Under the Administrative Agreement, Sunstone Financial
calculates the daily net asset value of the shares;
prepares and files all federal and state tax returns;
oversees the Fund's insurance relationships;
participates in the preparation of registration
statements, proxy statements and reports; prepares
filings relating to the qualification of the Fund's
shares pursuant to state securities laws; compiles data
for and prepares notices to the SEC; prepares financial
statements for annual and semi-annual reports; monitors
the Fund's expense accruals and performs securities
valuations; monitors compliance with the Fund's
investment policies; and generally assists in the
Fund's administrative operations. For the foregoing
services, Sunstone receives from the Fund a fee,
computed daily and payable monthly based on the average
net asset value of the Fund, at the annual rate of
0.28% which decreases as the assets of the Fund reach
certain levels, subject to an annual minimum of
$115,000, plus out-of-pocket expenses. For the period
from the close of business on December 31, 1998
(commencement of operations) to October 31, 1999, the
Fund paid Sunstone $221,727 pursuant to the
Administrative Agreement. Sunstone is under common
ownership with Sunstone Distribution Services, LLC, the
Fund's principal distributor.
<PAGE>
DISTRIBUTOR
Under a distribution agreement dated as of
December 22, 1998 (the "Distribution Agreement"),
Sunstone Distribution Services, LLC (the "Distributor")
acts as principal distributor of the Fund's shares.
Under the Distribution Agreement, the Distributor shall
offer shares of the Fund on a continuous basis and may
engage in advertising and solicitation activities in
connection therewith. The Distributor is not obligated
to sell any certain number of shares of the Fund. The
Distributor's principal business address is 207 East
Buffalo Street, Suite 315, Milwaukee, Wisconsin 53202.
FINANCIAL INTERMEDIARIES
If you purchase or redeem shares of the Fund
through a financial intermediary (such as a broker-
dealer), certain features of the Fund relating to such
transactions may not be available or may be modified.
In addition, certain operational policies of the Fund,
including those related to settlement and dividend
accrual, may vary from those applicable to direct
shareholders of the Fund and may vary among
intermediaries. You should consult your financial
intermediary for more information regarding these
matters. Refer to "Transfer Agent and Dividend-
Disbursing Agent" for information regarding certain
fees paid by the Corporation to financial
intermediaries. Certain financial intermediaries may
charge you an advisory, transaction or other fee for
their services. You will not be charged for such fees
if you purchase or redeem your Fund shares directly
from the Fund without the intervention of a financial
intermediary.
PURCHASE AND PRICING OF SHARES
Shares of the Fund are offered to the public at
the net asset value per share next computed after the
time a properly completed purchase application and
funds are received by Sunstone.
The net asset value per share is determined as of
the close of regular trading (generally 4:00 p.m.,
Eastern Time) on each day the New York Stock Exchange
("NYSE") is open for business. Purchase orders and
redemption requests received on a day the NYSE is open
for trading, prior to the close of trading on that day,
will be valued as of the close of trading on that day.
Applications for the purchase of shares and requests
for the redemption of shares received after the close
of trading on the NYSE will be valued as of the close
of trading on the next day the NYSE is open. The Fund
is not required to calculate its net asset value on
days during which the Fund receives no orders to
purchase or redeem shares. Net asset value per share
is calculated by taking the fair value of the total
assets of the Fund, including interest or dividends
accrued, but not yet collected, less all liabilities,
and dividing by the total number of shares outstanding
of the Fund. The result, rounded to the nearest cent,
is the net asset value per share.

**Available data:**
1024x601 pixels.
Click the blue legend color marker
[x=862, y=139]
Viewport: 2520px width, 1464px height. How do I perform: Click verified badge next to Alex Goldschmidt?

**Set problem A:** According to the fund document, how much did the Fund pay Sunstone under the Administrative Agreement from December 31, 1998 to October 31, 1999?
**Set problem B:** From the fund document, copy word for word the part that opens with the words containing "acts as principal" and closes with "Milwaukee, Wisconsin 53202.".

**Full solution A:** $221,727

**Full solution B:**
acts as principal distributor of the Fund's shares.
Under the Distribution Agreement, the Distributor shall
offer shares of the Fund on a continuous basis and may
engage in advertising and solicitation activities in
connection therewith. The Distributor is not obligated
to sell any certain number of shares of the Fund. The
Distributor's principal business address is 207 East
Buffalo Street, Suite 315, Milwaukee, Wisconsin 53202.